As Fig. 3 shows, the inferred values of \(\tau \) and n describe a hyperbola-like curve which indicates a clear identifiability problem; that is the values of \(\tau \) and n cannot be disentangled. However, we make two important remarks. First, it is possible to characterise this hyperbola analytically. Second, the values of \(\tau \) and n combine favourably into the expression of \(R_0\) whose inferred values are well behaved, see bottom panels in Fig. 2.

To formally characterise the hyperbola, we rely on quantities that can be derived analytically from the PW model. These are the leading eigenvalue (or growth rate under some transformation) and the final epidemic size. These are given below in terms of \(\tau \) as a function of n.

$$\begin{aligned} \tau&=\frac{\lambda _{L}^*+\gamma ^*}{n-2}, \end{aligned}$$
(22)
$$\begin{aligned} \tau&= \gamma \frac{{s_{\infty }^{*}}^{1/n}-{s_{\infty }^{*}}^{2/n}}{{s_{\infty }^{*}}^{2/n} - s_{\infty }^{*}} , \end{aligned}$$
(23)

where \(\lambda _L^*\) and \(s_{\infty }^{*}=S_{\infty }^{*}/N\) are obtained by setting all parameters to some desired values, \((n, \tau , \gamma )=(n^*, \tau ^*, \gamma ^*)\); note that often \(R_0\) instead of \(\tau \) is given, with knowing the value of either being sufficient to have a well-defined system. The growth rate follows from the linear stability analysis of the pairwise model at the disease-free equilibrium, while the implicit formula for the final epidemic size can be found in Kiss et al. (2017) and is used here with initial conditions corresponding to the disease-free steady state.

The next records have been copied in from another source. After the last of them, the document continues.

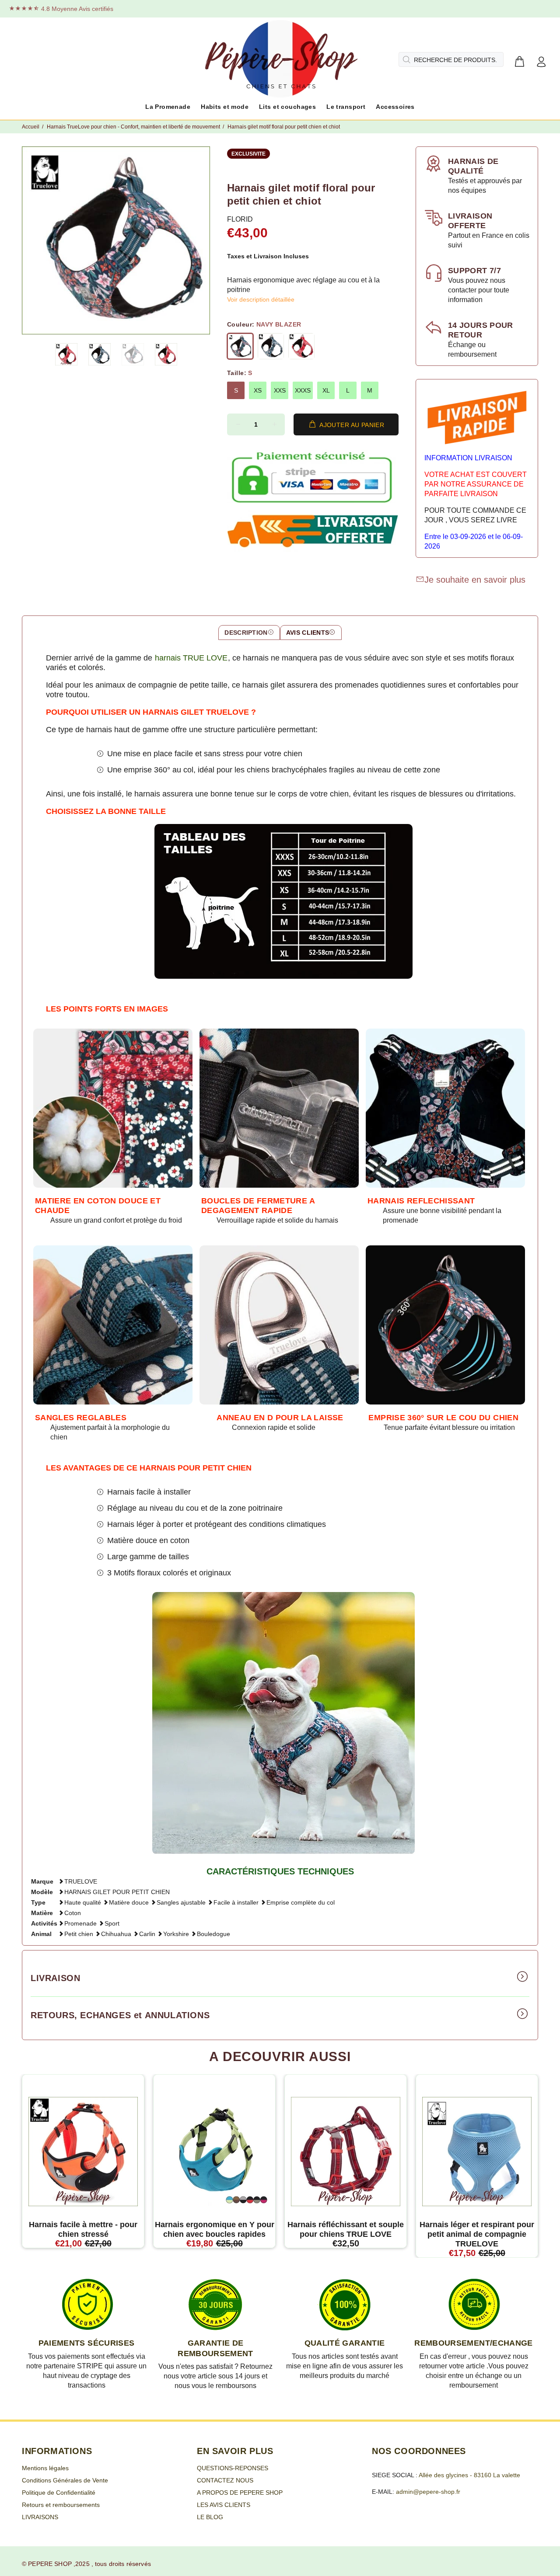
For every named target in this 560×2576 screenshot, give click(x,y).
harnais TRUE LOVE (191, 658)
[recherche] (406, 59)
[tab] (249, 633)
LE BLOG (210, 2516)
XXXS (303, 390)
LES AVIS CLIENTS (223, 2504)
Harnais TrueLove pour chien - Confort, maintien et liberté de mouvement (133, 127)
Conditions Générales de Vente (65, 2480)
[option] (71, 354)
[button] (66, 354)
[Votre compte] (541, 62)
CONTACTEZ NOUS (225, 2480)
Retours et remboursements (61, 2504)
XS (258, 390)
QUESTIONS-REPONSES (232, 2468)
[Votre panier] (519, 62)
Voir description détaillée (260, 299)
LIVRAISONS (40, 2516)
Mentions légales (45, 2468)
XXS (280, 390)
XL (326, 390)
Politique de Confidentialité (58, 2492)
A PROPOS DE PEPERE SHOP (240, 2492)
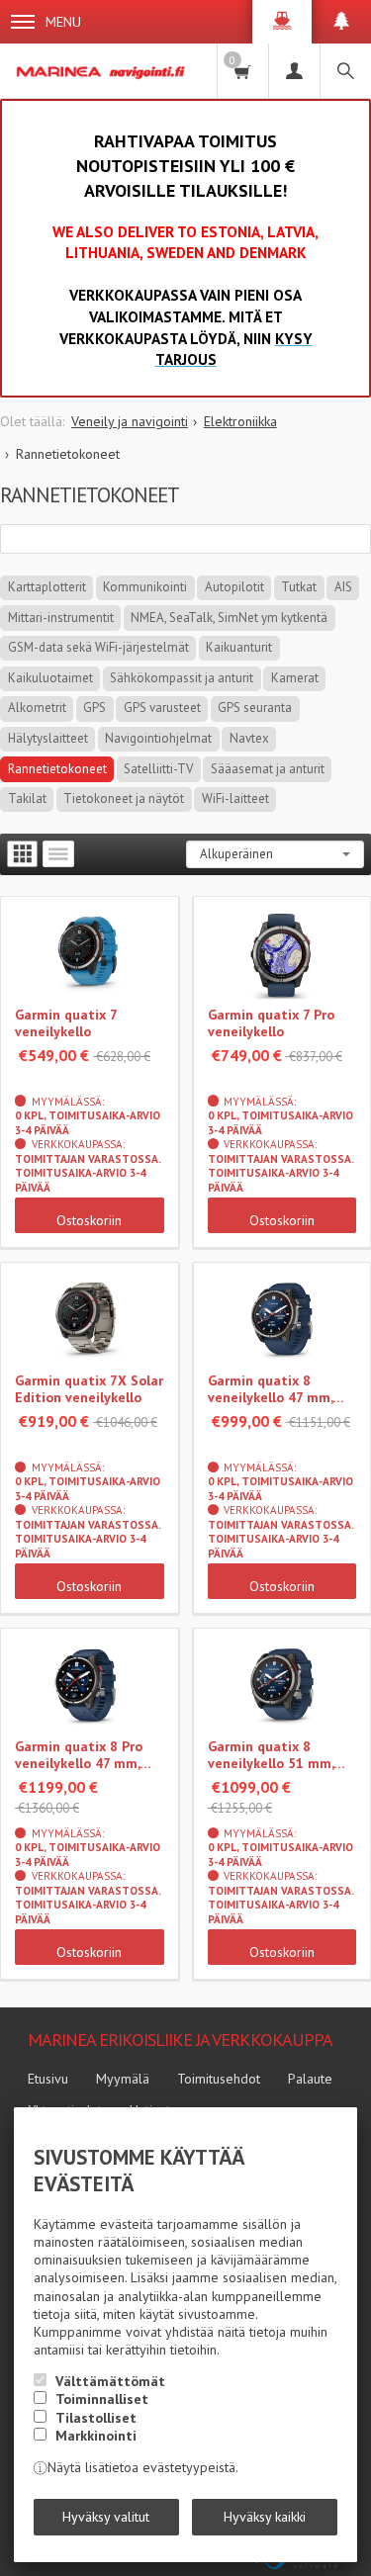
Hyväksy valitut (105, 2517)
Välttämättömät (110, 2381)
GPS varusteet (162, 707)
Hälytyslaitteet (48, 738)
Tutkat (299, 586)
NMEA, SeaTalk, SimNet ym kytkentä (229, 617)
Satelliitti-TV (158, 768)
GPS (94, 707)
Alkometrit (37, 707)
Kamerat (295, 677)
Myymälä (122, 2078)
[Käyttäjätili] (294, 71)
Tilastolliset (96, 2418)
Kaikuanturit (239, 647)
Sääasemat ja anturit (268, 768)
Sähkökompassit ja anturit (181, 677)
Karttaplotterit (47, 586)
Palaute (310, 2078)
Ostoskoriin (89, 1220)
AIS (343, 586)
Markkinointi (96, 2435)
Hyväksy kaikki (265, 2517)
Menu (63, 22)
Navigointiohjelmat (158, 738)
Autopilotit (234, 586)
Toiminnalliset (101, 2399)
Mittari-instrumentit (61, 617)
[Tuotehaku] (345, 71)
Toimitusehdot (218, 2078)
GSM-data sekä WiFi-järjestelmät (98, 647)
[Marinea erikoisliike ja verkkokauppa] (102, 71)
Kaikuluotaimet (50, 677)
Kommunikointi (145, 586)
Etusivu (48, 2078)
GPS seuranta (255, 707)
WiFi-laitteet (235, 798)
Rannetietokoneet (57, 768)
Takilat (27, 798)
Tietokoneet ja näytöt (123, 798)
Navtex (249, 738)
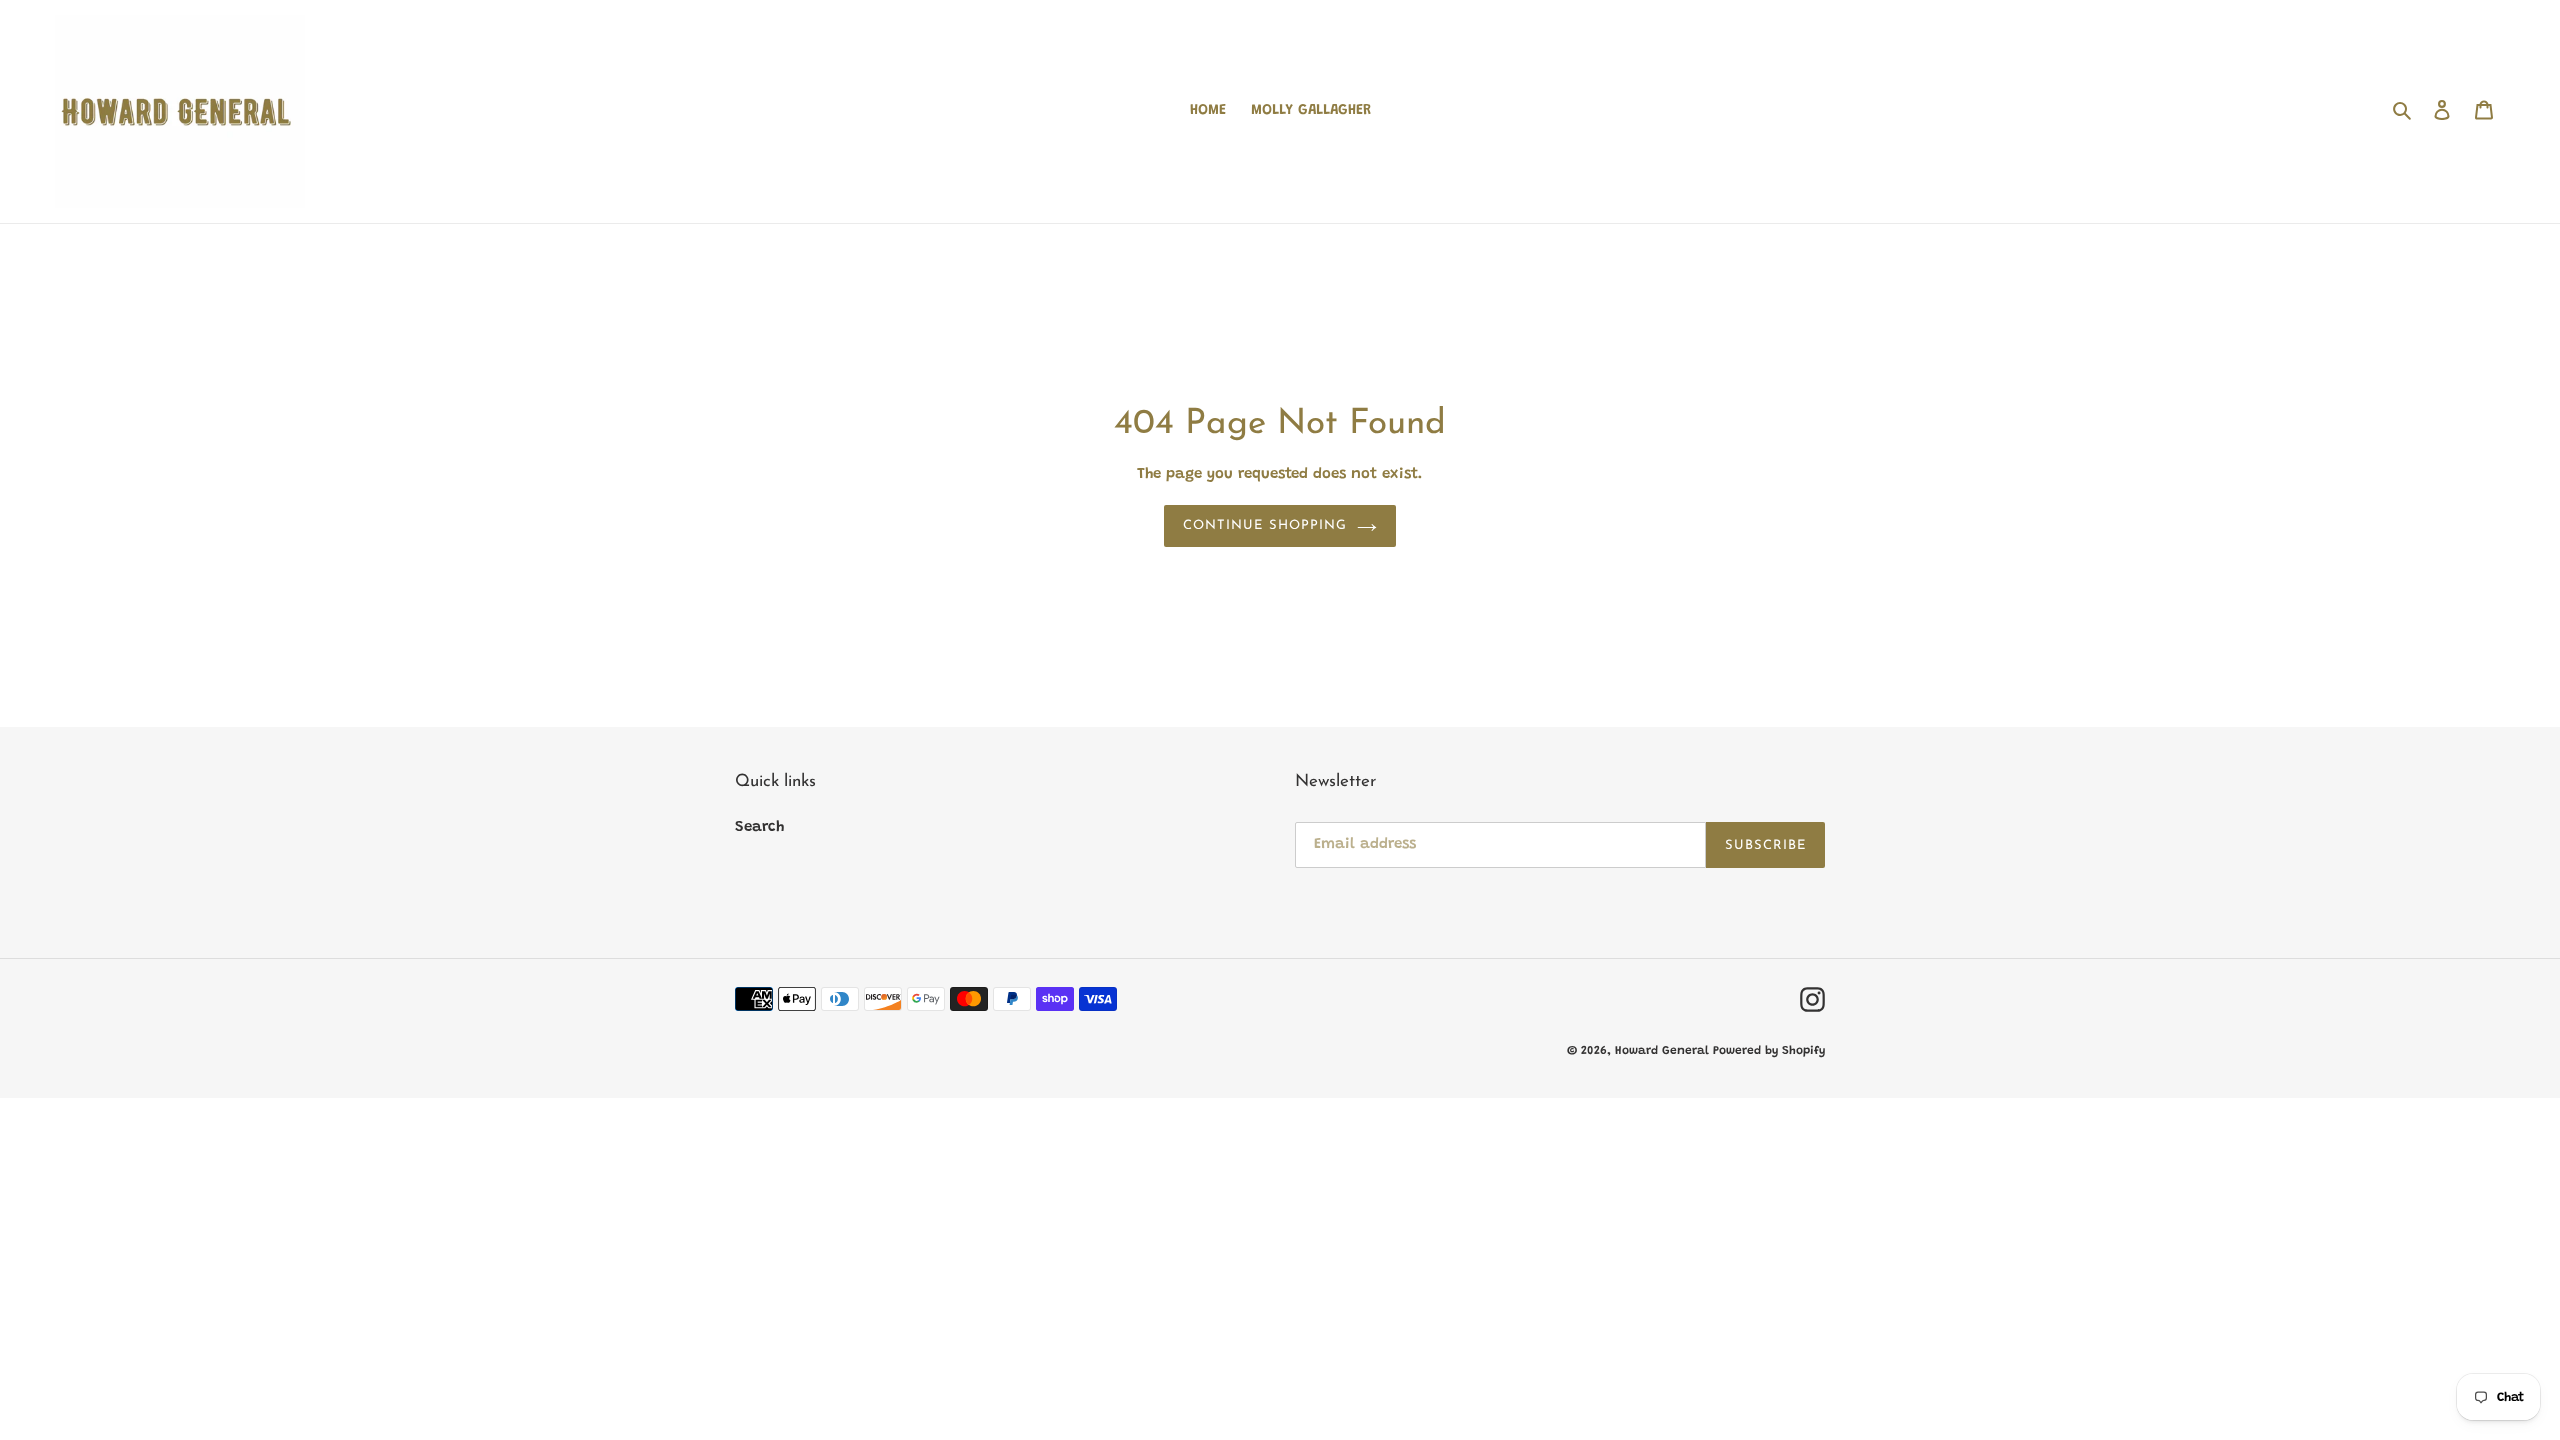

5.3 ML-Based Inference Using Data from Exact Stochastic Simulations

Five hundred Gillespie realisations were generated using parameters \([R_0, n, \gamma , I_0] = [2, 6, 1/7, 1]\) and \(N=10000\). Of these 500 realisations, \(M=370\) realisations did not die out. Figure 4 shows the histograms of the parameters estimated from fitting those realisations. Unlike with noisy realisations of the ODE, we also subjected \(I_0\) to the inference process. Results (not shown) obtained when assuming \(I_0=1\) during estimation revealed that the inclusion of \(I_0\) in the estimation process was key to being able to account for the stochasticity in the onset of the epidemic, or more precisely, the time elapsed before the growth becomes exponential. For the purpose of initialising Latin hypercube sampling, values were taken in [0.01, 10]. This particular choice has no bearing on our findings (results not shown). The mean of the estimated \(I_0\) was found to be 1.355, i.e., close to the expected 1; however, it showed a broad distribution of values, ranging from 0.012 to 5.534.

Fig. 4
figure 4

Inferring \([I_0, R_0, n, \gamma , k]\) based on \(M=370\) data realisations generated using \( [I_0, R_0, n, \gamma ] = [1, 2, 6, 1/7]\) with \(N=10^{4}\). Dashed lines indicate the true values of the parameters. Mean estimated values were [1.355, 2.029, 6.522, 0.141, 0.0071], respectively. The MLE is provided in Table 1 and compared with the median from the DSA approach in Sect. 5.4 (Color figure online)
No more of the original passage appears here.